Undone by grief at her mother’s death from cancer, we meet 22-year-old Strayed as she is taking a wrecking ball to her life. She cheats compulsively on the husband she loves and breaks both their hearts. She leaves college one class shy of her degree, breaking a deathbed promise to her mom. She shoots up heroine with a lost, blue-haired punk and blows out all the veins in her arms.

She doesn’t really know why she does these things, and she doesn’t really know why she is drawn to hike the Pacific Crest Trail 500 miles, alone, from the Mojave Desert to Washington. Nonetheless, one day she finds herself beginning that hike, staggering under the weight of an overstuffed backpack and mentally and physically wholly unprepared for the journey.

And she carries on.

That’s it for me – the essential heroine spirit: she carries on. Whether by choice or compulsion, in spite of profound challenges, she keeps going.

Wild fell into my hands at a used bookstore in Seattle, where I was dropping off my baby at college, and feeling raw with emotion. I knew it was the next Heroines Book Club read when I came across this line: What felt profound, she says, “was how few choices I had and how often I had to do the thing I least wanted to do. How there was no escape or denial. No numbing it down with a martini or covering it up with a roll in the hay.”

Read this poignant, fierce, and transcendent memoir of healing and discovery with me, won’t you?

by Maggie O’Farrell

Winner of the Women’s Prize for Fiction and
The National Book Critics Circle Award for Fiction in 2020.

This is another story from the margins. In this case, a life imagined from the scant historical fragments of William Shakespeare’s biography. This much is known: that Shakespeare had a son, Hamnet, who died when he was 11 years old. Four years later, the playwright wrote his masterpiece of grief, Hamlet. Shakespeare’s wife, Hamnet’s mother, was called Ann Hathaway. This is their story.

Hamnet took my breath away. It has everything I look for in fiction. It is richly imagined, true to the historical record and true to life. The prose is lyrical, and the story is intricate and well-plotted. It also features a powerful, nonconformist, heroic female protagonist.

Circe, by Madeline Miller

This Heroines Book Club read features an actual heroine – as in, from a Greek myth. The novel is Circe, by Madeline Miller. The eponymous heroine, a sorceress who turns men into pigs, is a minor character in Homer’s Odyssey.

But who doesn’t want to know more about a sorceress who turns men into pigs? Miller, a classicist at the University of Pennsylvania, finally made Circe the protagonist of her own story.

How cool is that? When I was in college, these were called “stories from the margins,” and I loved them. Yeah, I thought. What about all those minor characters, whose only job is to support the arc of the hero? I want to know their stories, too! Miller fulfills my wish in Circe.
----
* EXERCISE *
Answer these questions about the book club text.
1. How old is Strayed when the reader first meets her?
2. Where did the writer come across a copy of Wild?
3. At which university is Madeline Miller a classicist?
The listing that follows has nothing to do with the book club text.
----
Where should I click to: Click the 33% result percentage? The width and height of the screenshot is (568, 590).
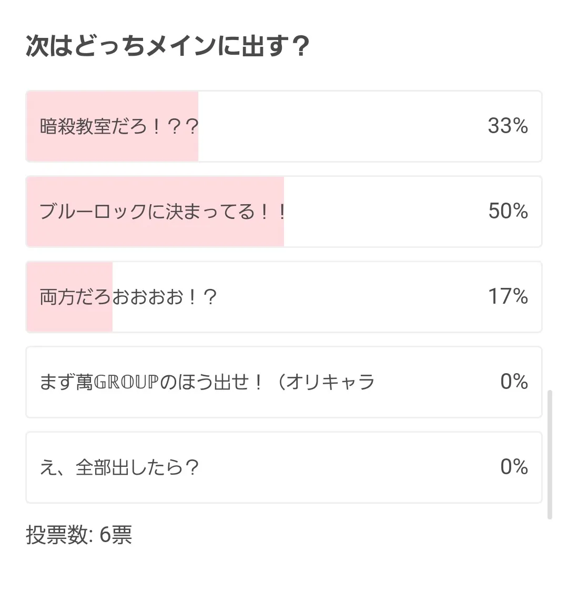[x=508, y=126]
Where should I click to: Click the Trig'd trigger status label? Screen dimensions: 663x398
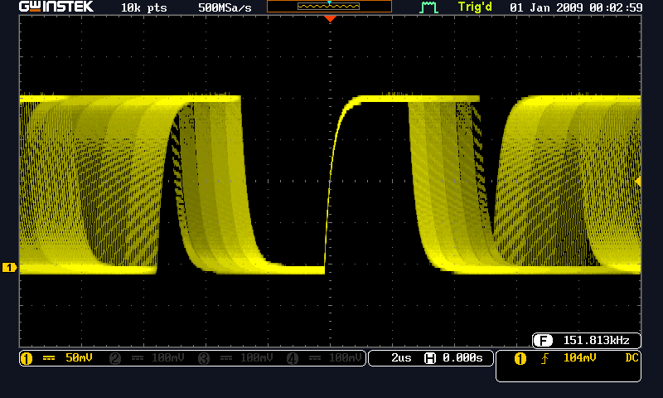pos(475,7)
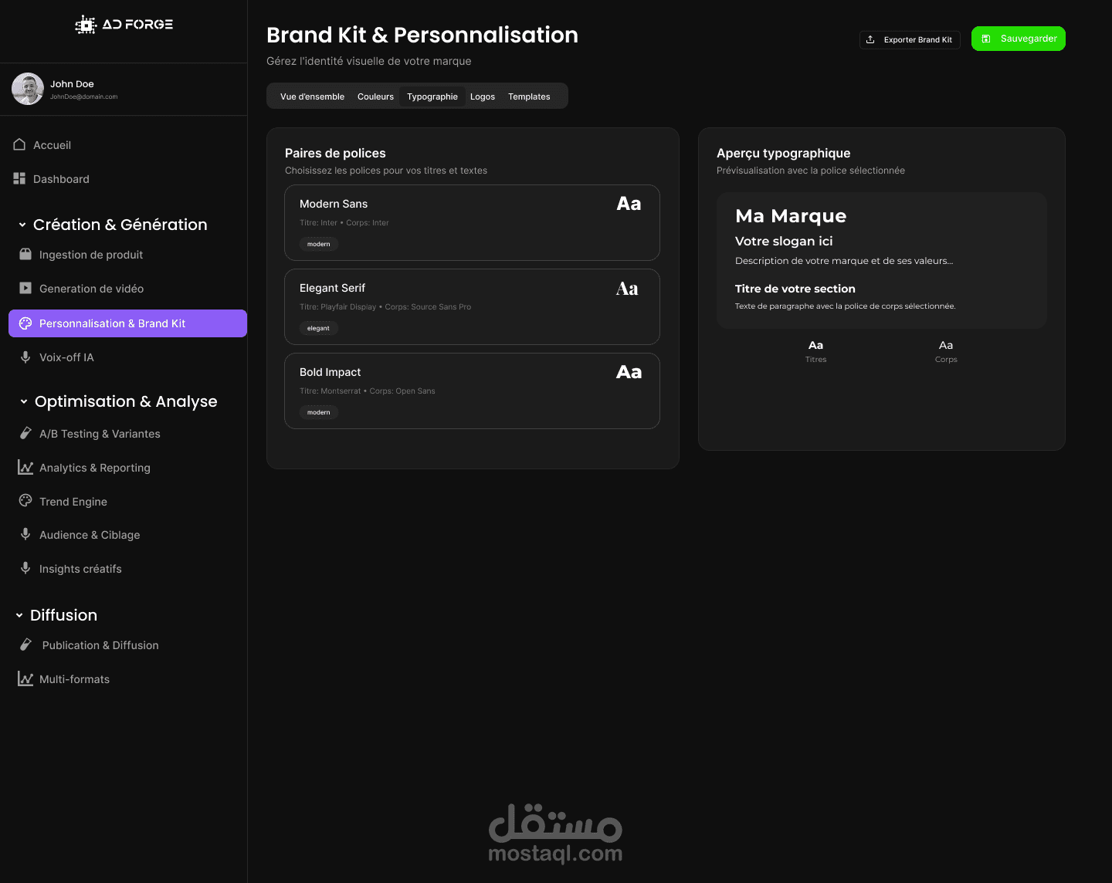Image resolution: width=1112 pixels, height=883 pixels.
Task: Click the Analytics & Reporting chart icon
Action: tap(25, 468)

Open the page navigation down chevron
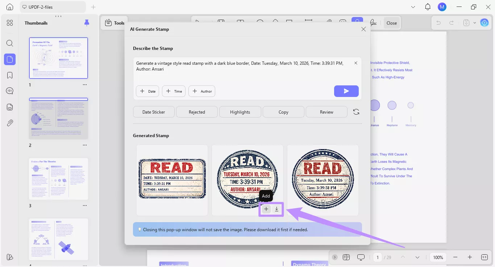(x=417, y=257)
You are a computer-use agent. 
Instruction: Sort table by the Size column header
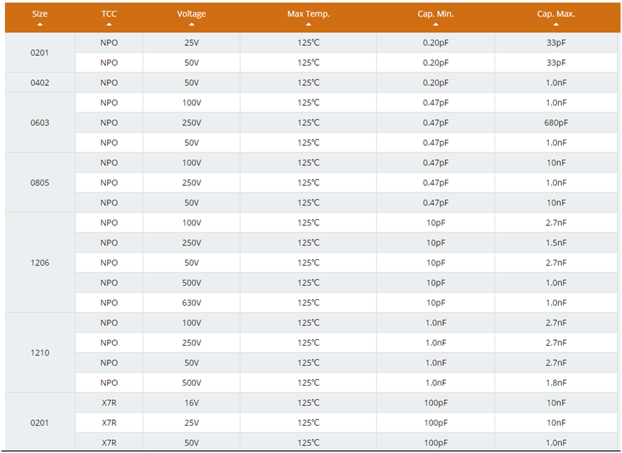(x=39, y=14)
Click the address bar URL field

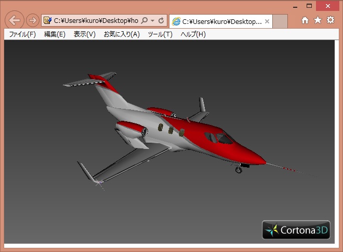[x=96, y=21]
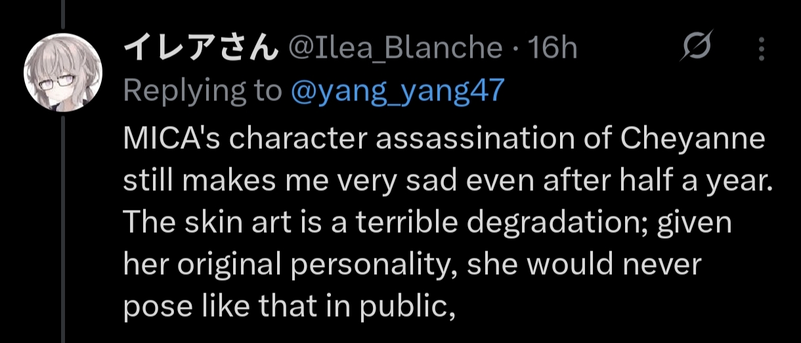
Task: Select the "Replying to" label text
Action: pyautogui.click(x=203, y=91)
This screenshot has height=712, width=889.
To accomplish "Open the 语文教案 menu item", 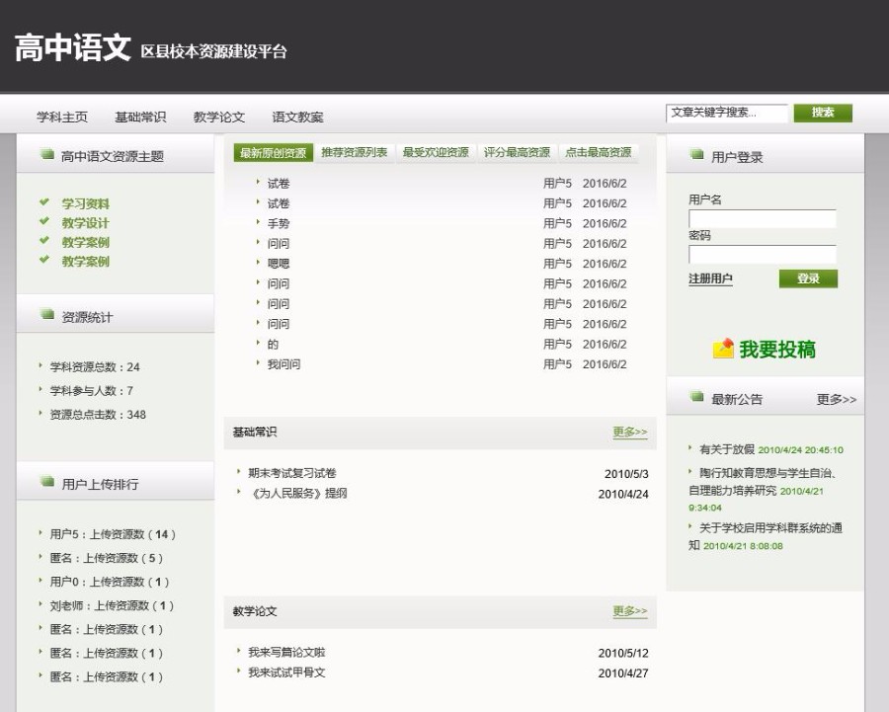I will tap(296, 117).
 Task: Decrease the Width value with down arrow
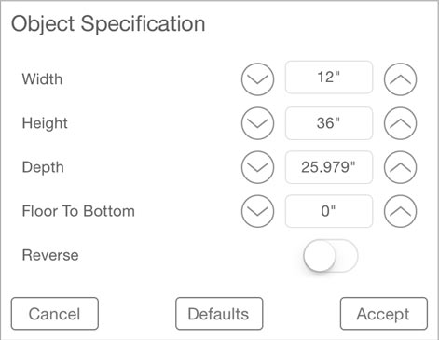point(257,79)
----
* ANSWER FOR THE TASK *
1. She is 22 years old.
2. At a used bookstore in Seattle.
3. The University of Pennsylvania.